[jira] Updated: (LUCENE-1693) AttributeSource/TokenStream API improvements

Uwe Schindler (JIRA) Sun, 19 Jul 2009 14:24:38 -0700

     [ 
https://issues.apache.org/jira/browse/LUCENE-1693?page=com.atlassian.jira.plugin.system.issuetabpanels:all-tabpanel
 ]


Uwe Schindler updated LUCENE-1693:
----------------------------------

    Attachment: PerfTest3.java
                LUCENE-1693.patch

New and final patch. I will be in holidays from tomorrow and have limited time 
for Lucene. I will respond to comments and if there are major faults with the 
new API.

The new patch has some imporvements:
- TeeSinkTokenizer is now able to also feed multiple tees to one sink. You 
create first a TeeSinkTokenizer, retrieve a TeeTokenStream from it 
(newSinkTokenStream()). After that you can add this TeeTokenStream to another 
tee (addSinkTokenStream()). The test (now similar to the old test) and javadocs 
demonstrates this.

• **RECORDED INFORMATION**
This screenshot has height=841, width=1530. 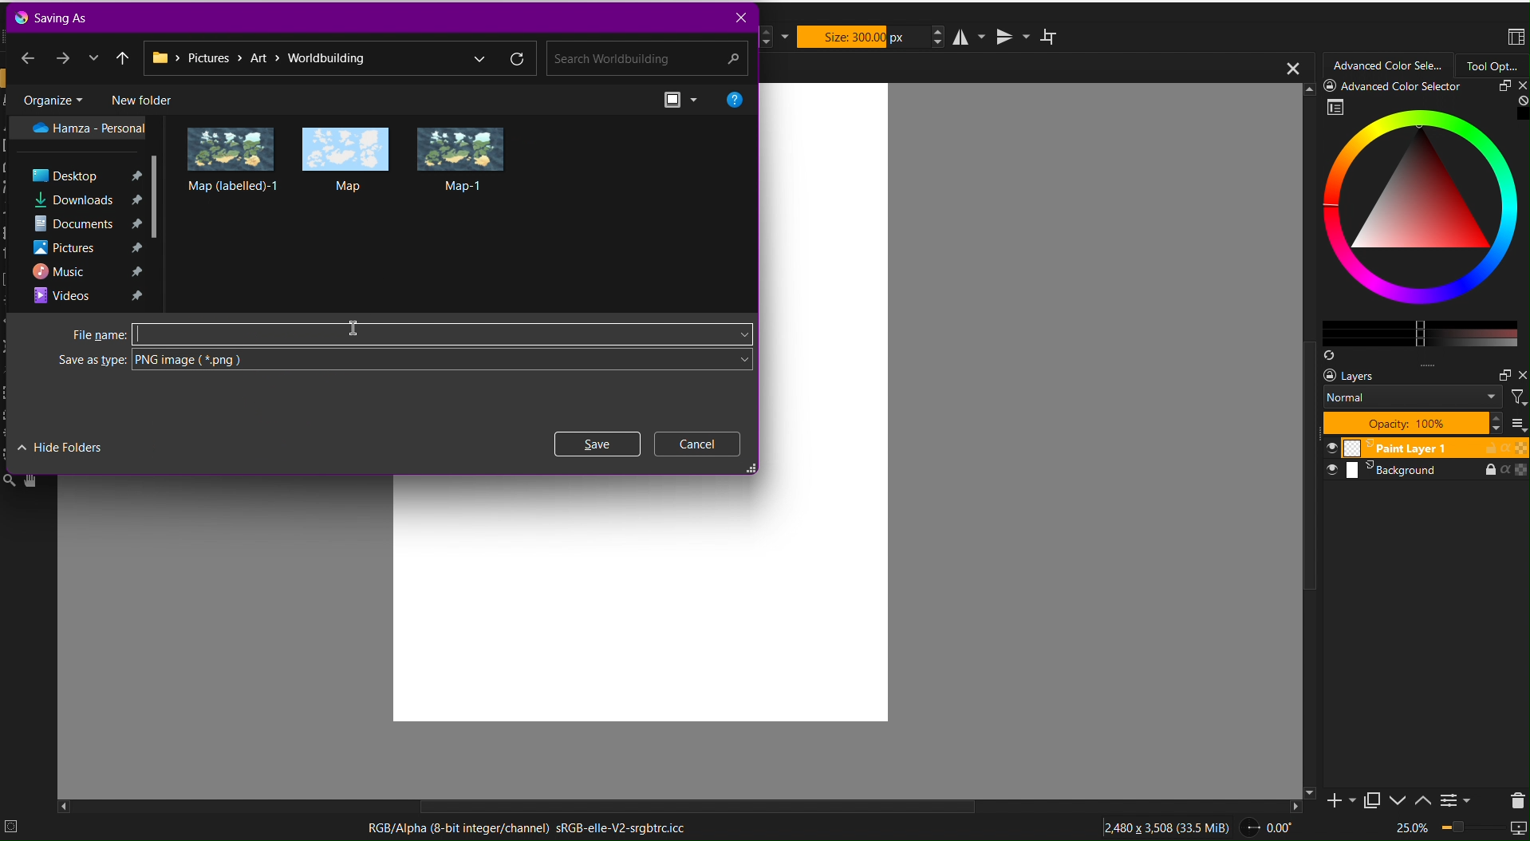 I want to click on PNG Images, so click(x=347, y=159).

• **REQUIREMENTS**
Can you carry on the LUCENE-1693 patch update from where it stops?

• **EXERCISE RESPONSE**
- Reflection performance was greatly improved by using caches. Most time was 
used in AttributeSource.addAttributeImpl() because it iterates through all 
interfaces of the supplied instance. It caches the found interfaces using a 
IdentityHashMap<Class<AttributeImpl>,LinkedList<Class<Attribute>>> keyed by the 
implementation class. Also the default AttributeFactory uses a cache 
(IdentityHashMap) for the mapping <Class<Attribute>,Class<AttributeImpl>>. So 
the number of Class.forName() is drastically reduced.
- Also fixed a bug in addAttributeImpl after refactoring for the cache.
- TokenStream now has a separate AttributeFactory available, that creates a 
TokenWrapper for the 6 default attributes. This is now a more clear 
implementation. The extra checks in next() default impls were removed because 
of this. Filters now also reuse the tokenWrapper instance already resolved by 
the input stream.

I did some performance tests with the final impl, analyzing the lorem ipsum 
text 100000 times with new instances for each time, using reused instances, 
old/new API for the trunk with latest patch, current trunk and lucene-2.4 (old 
api only):

The results (but these test are not very representative due to a variance of 
+/- 4 sec per run):

{code}
Testing trunk w/ newest API...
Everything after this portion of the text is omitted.